The request
Reproduce the rows below word for word, starting at the line that contains "The width and height of the screenshot is (1216, 584)." and ending with the final row. Leave the pictures out of your answer.

Lines of data
════════════════

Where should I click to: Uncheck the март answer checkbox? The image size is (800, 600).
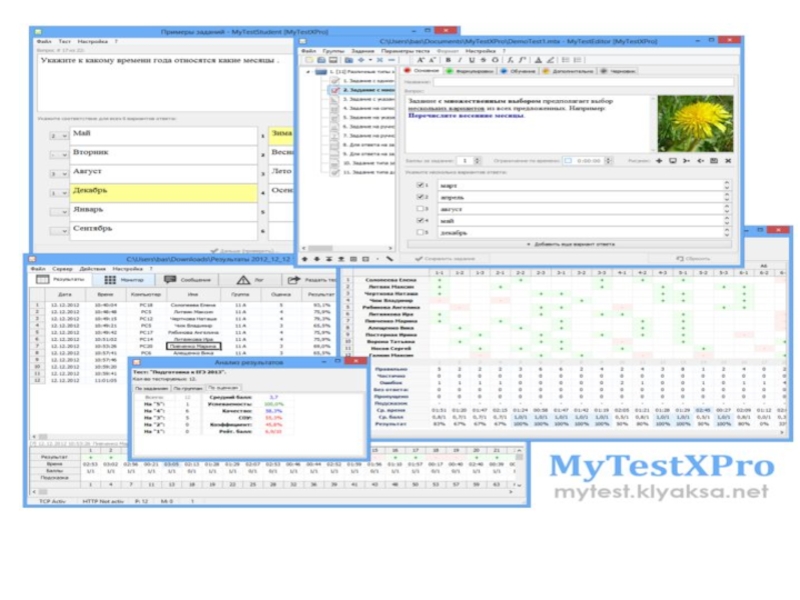pyautogui.click(x=421, y=185)
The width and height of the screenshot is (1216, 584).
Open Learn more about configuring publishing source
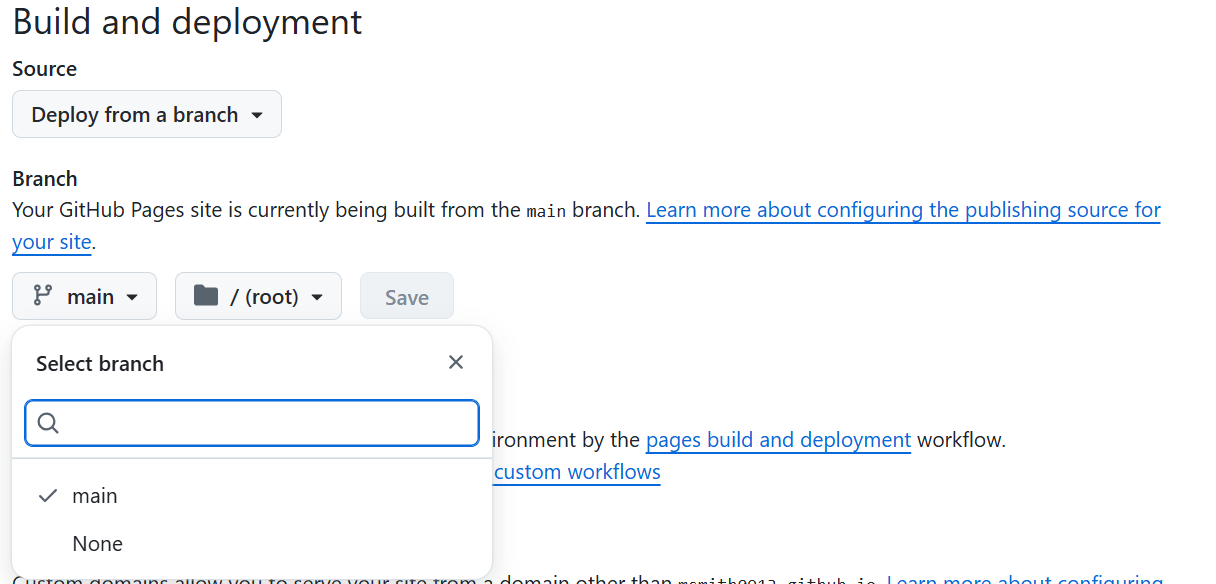tap(902, 210)
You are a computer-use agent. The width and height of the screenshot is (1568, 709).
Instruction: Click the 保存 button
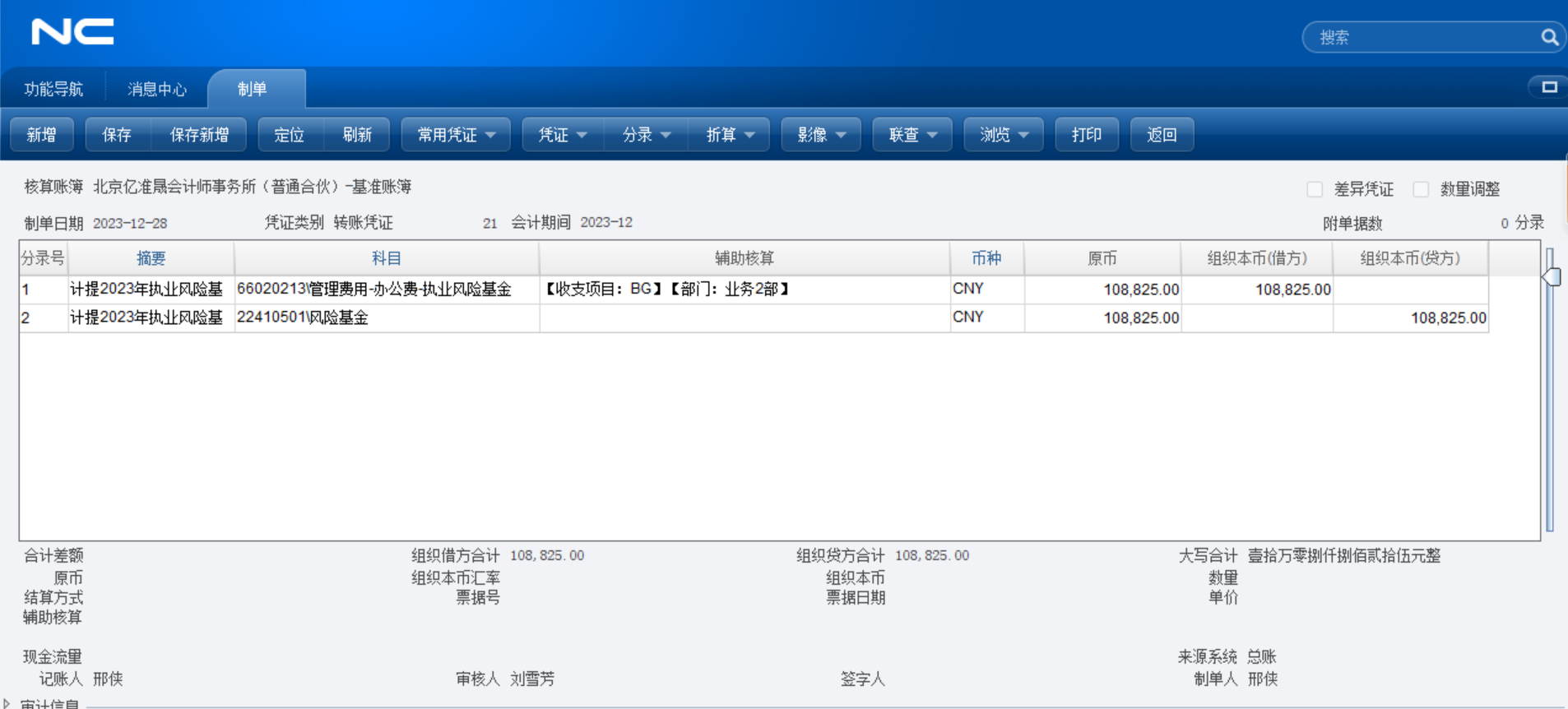click(x=117, y=135)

════════════════

Exercise result
The width and height of the screenshot is (1216, 584).
Open Learn more about configuring publishing source
tap(902, 210)
You are a computer-use agent. The width and height of the screenshot is (1568, 709).
Instruction: Click the 保存 button
click(x=117, y=135)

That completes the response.